The major idea introduced in Part I is that discourse must be considered in its relationship to other discourses and other aspects of discourse. Its defined characteristics should be determined in its relationship to its context and content, and to other discourses, in the same genre as well as to other discourse concepts being created at the same and at different times. Discourse is not something that appears as part of a teleological ascent toward perfection or epistemological guide to the ideal. Rather, it is part of a complex network or constellation (his term) that both defines the object of discourse itself and its relationship with its genre, its subject, its audience, its time, its place, and its oeuvre. I saw correlation to Derrida’s différance, although I also understand that he and Derrida didn’t always see eye to eye. Nevertheless, discourse gets introduced as emerging within and as part of a network of discourses and their composite entities. Discourse emerges as a statement differentiated from statements around it; although it will necessarily be connected to those surrounding statements, that relationship is inherent in the periphery of (but not exterior to) discourse.

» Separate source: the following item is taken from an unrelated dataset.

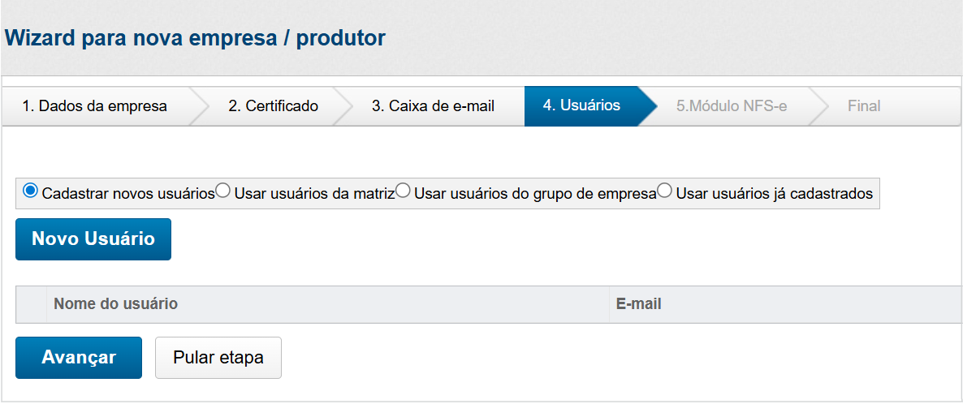Open the Final wizard step
Screen dimensions: 963x404
click(864, 106)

Foucault in Part II works to identify existing unities of discourse and to demonstrate, through testing hypotheses, that existing unities do not adequately address how discourse gains meaning, especially over time and through space. In place of these existing unities, or “pre-existing forms of continuity” (including oeuvres, genres, themes, and ages), Foucault demonstrates that “the tranquility with which they are accepted must be disturbed” (p. 25) in order to understand and construct the rules that govern meaning in discourse. Foucault hypothesizes discourse as consisting of various aspects working in relationship among themselves and one another: discursive formations, discursive objects, enunciative modalities (by which I believe he means modes of discursive expression or presentation), discursive concepts, and discursive strategies or themes. He devotes a brief chapter to each aspect of discourse. The conclusion of each aspect is that constitutive parts of the aspect work together, and that the dynamic relation of those parts is the defining characteristic of that aspect of discourse. Foucault concludes Part II by answering his own question—what is the nature of the unity he seeks to reveal?—with this response: the unities he proposes reveal “an immense density of systematicities, a tight group of multiple relations” (p. 76) that are beyond the text itself. This network is not contained within the semantic or linguistic text itself, but can be found among the relationships revealed in analysis of the aspects of discourse.
Quotations that Resonated
While I found Foucault difficult to read and understand, I was pleased to find him profound, even almost clear, at times.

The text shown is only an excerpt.